Uma das minhas cismas com estes navios prende-se com a quantidade de pessoas a bordo. Cerca de 6000 passageiros e 2300 tripulantes a entrar a bordo, quanto tempo para fazer o check-in, quanto tempo para sair nos portos abordados ao longo do percurso? Os maiores navios, Oasis of the Seas e Allure of the Seas, garantem que em 15 minutos as pessoas estão lá dentro o que não deixa de ser espantoso. Até para entrar num avião eu levo mais tempo do que isso! Depois, imagino sempre que estes navios sejam como o Algarve em Agosto, uma multidão de gente colorida e linguajares vários, não que isso seja mau, má é a concentração por metro quadrado! Mas se no Algarve eu posso sempre escapar, num navio restar-me-ia recolher à cabine para obter sossego. Parece que esta é a realidade em navios de cruzeiro mais pequenos. Nestes gigantes topo de gama o espaço é suficiente para todos se sentirem bem, é o que dizem E na hora de dormir? Será que se é embalado pelas ondas? Parece que não. Parece que nada mexe dentro do navio, uma estabilidade que, mais uma vez, faz esquecer tudo acerca da vida no mar. Temos de concordar com a menina no spot publicitário, na Royal Caribbean, eles não constroem apenas navios, eles constroem o incrível.

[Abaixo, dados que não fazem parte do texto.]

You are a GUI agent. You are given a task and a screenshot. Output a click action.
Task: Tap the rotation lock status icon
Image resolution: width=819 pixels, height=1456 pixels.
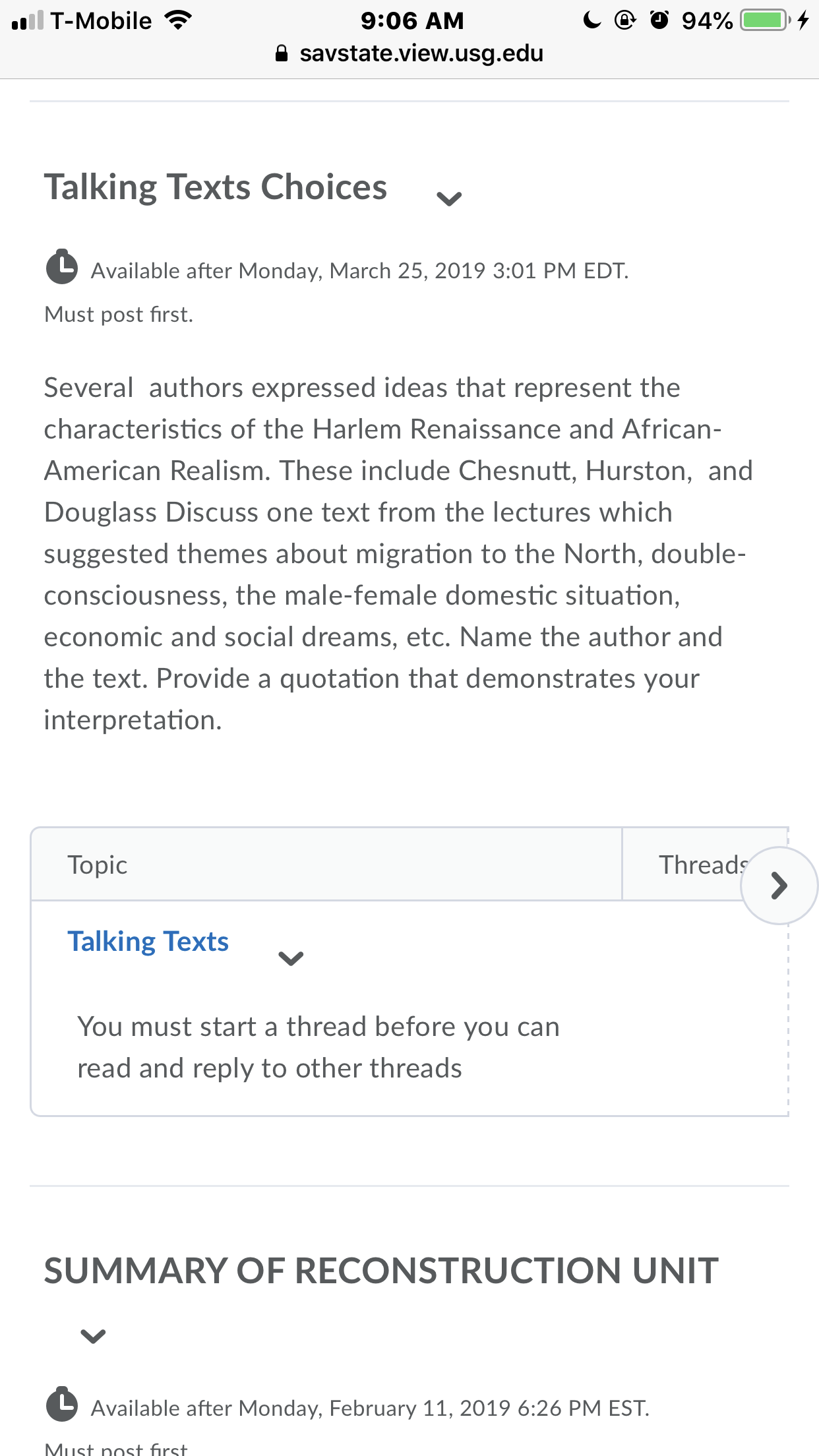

Vem toda esta ladainha a propósito, claro, do recente acidente do Costa Concordia, em Itália, uma perfeita lástima a perda de vidas e grande prejuízo para a empresa, mais o eventual desastre ecológico que pode sobrevir se não retirarem o combustível a tempo. E um comandante perfeitamente atordoado que vai ficar para a história como um covarde sem carácter. Ainda assim não me parece que alguém que tenha nos seus planos fazer um cruzeiro vá, perante o sucedido, ficar em terra a ver navios. Eu não ficaria, se estivesse pronta para partir a bordo de um destes monstros dos mares.